Temperature and time effects on the structural properties of a non-aqueous ethyl cellulose topical drug delivery system

The structural properties of ethyl cellulose and propylene glycol dicaprylate mixtures were investigated with a view to facilitating use of the system as excepient for topical drug delivery. The working protocol included small-deformation dynamic oscillation in combination with the principle of time–temperature superposition, micro and modulated differential scanning calorimetry, wide-angle X-ray diffraction patterns, infrared spectroscopy, and optical profile analysis in the form of gel particle roughness.
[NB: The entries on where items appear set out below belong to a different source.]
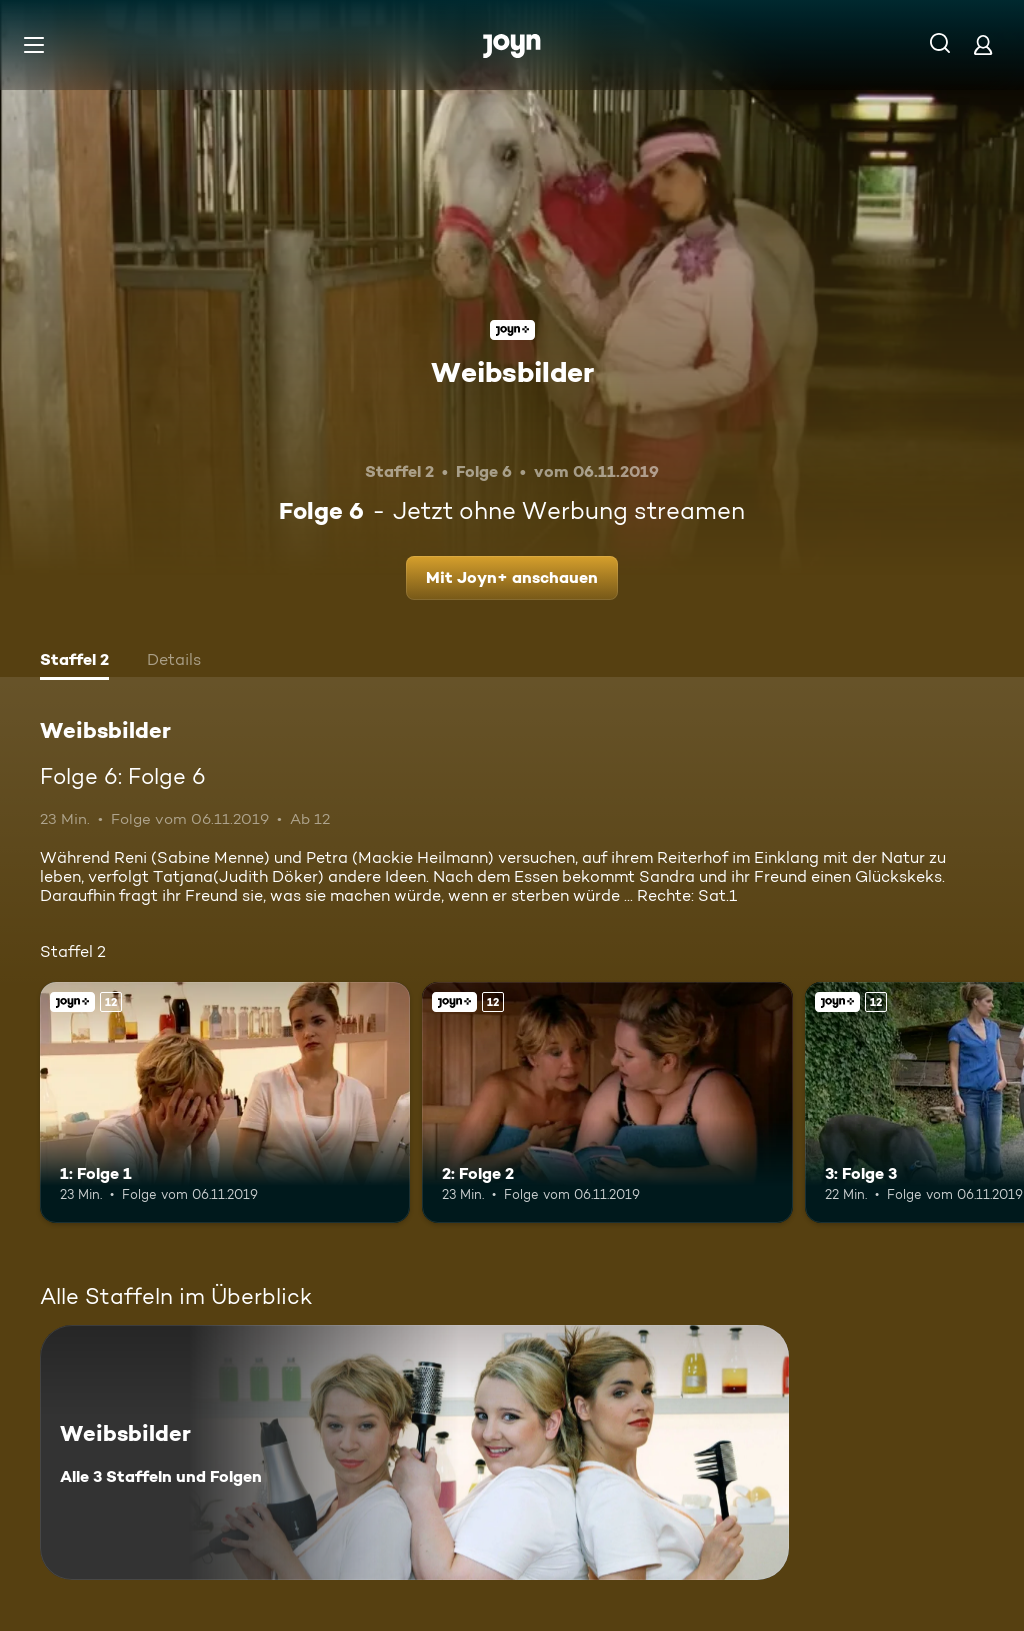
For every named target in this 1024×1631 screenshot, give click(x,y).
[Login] (983, 44)
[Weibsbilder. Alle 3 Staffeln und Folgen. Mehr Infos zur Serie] (414, 1452)
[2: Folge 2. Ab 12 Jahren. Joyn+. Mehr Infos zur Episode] (607, 1102)
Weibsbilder (512, 372)
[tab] (74, 662)
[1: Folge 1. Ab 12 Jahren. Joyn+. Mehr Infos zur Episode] (225, 1102)
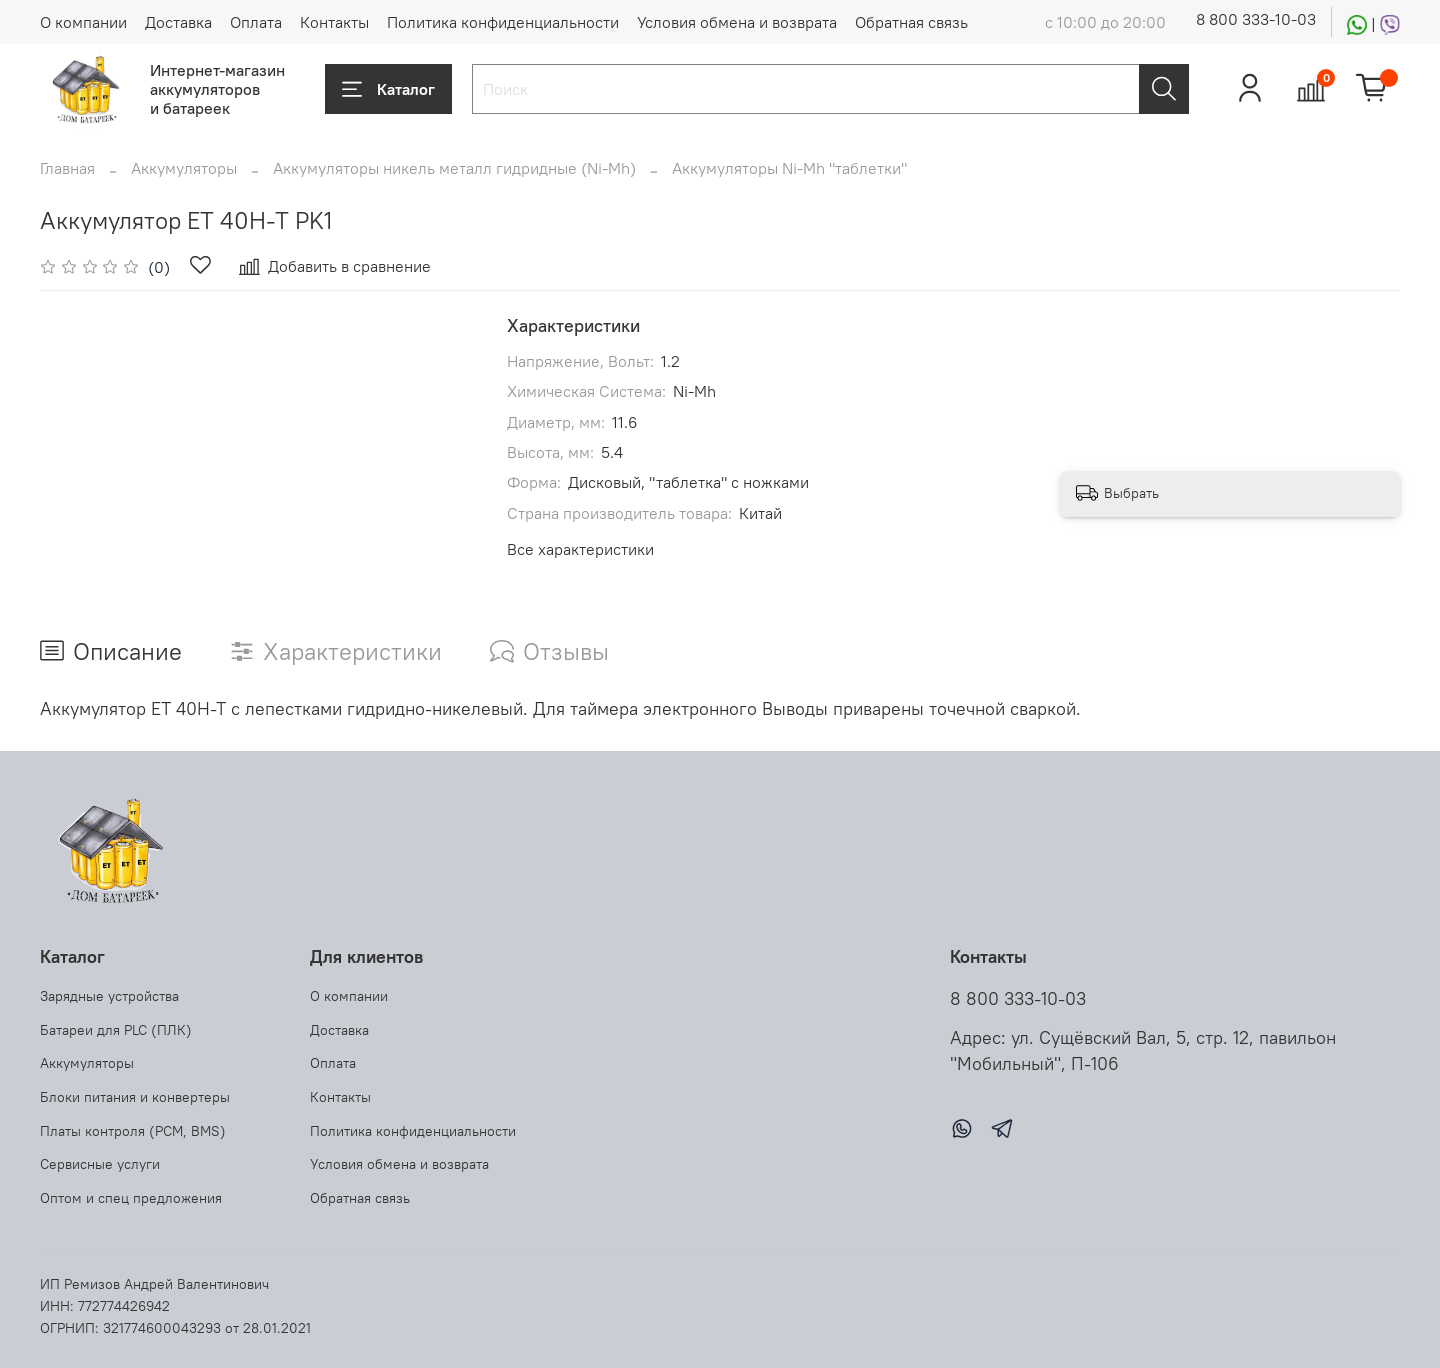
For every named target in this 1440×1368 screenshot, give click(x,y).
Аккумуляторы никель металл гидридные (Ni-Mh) (454, 168)
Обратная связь (911, 22)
In contrast to thermoreversible gelation upon heating of aqueous ethyl cellulose solutions reported widely in the literature, replacing water with propylene glycol dicaprylate and mixing with the polymer yields gels that revert to the solution state with increasing temperature. Time effects were also probed; the continuous increase in viscoelasticity of preparations as a function of time of observation at ambient temperature was accompanied by structural disintegration of the polymeric particles. This was rationalized by proposing that specific polymer–solvent interactions result with aging in particle erosion and the release of polymeric strands that are able to form a three-dimensional structure. It was thus documented that the time–temperature equivalence was active in the system producing a rubbery state in the master curve of viscoelasticity, which extends from ambient to subzero temperatures and should facilitate pharmaceutical applications.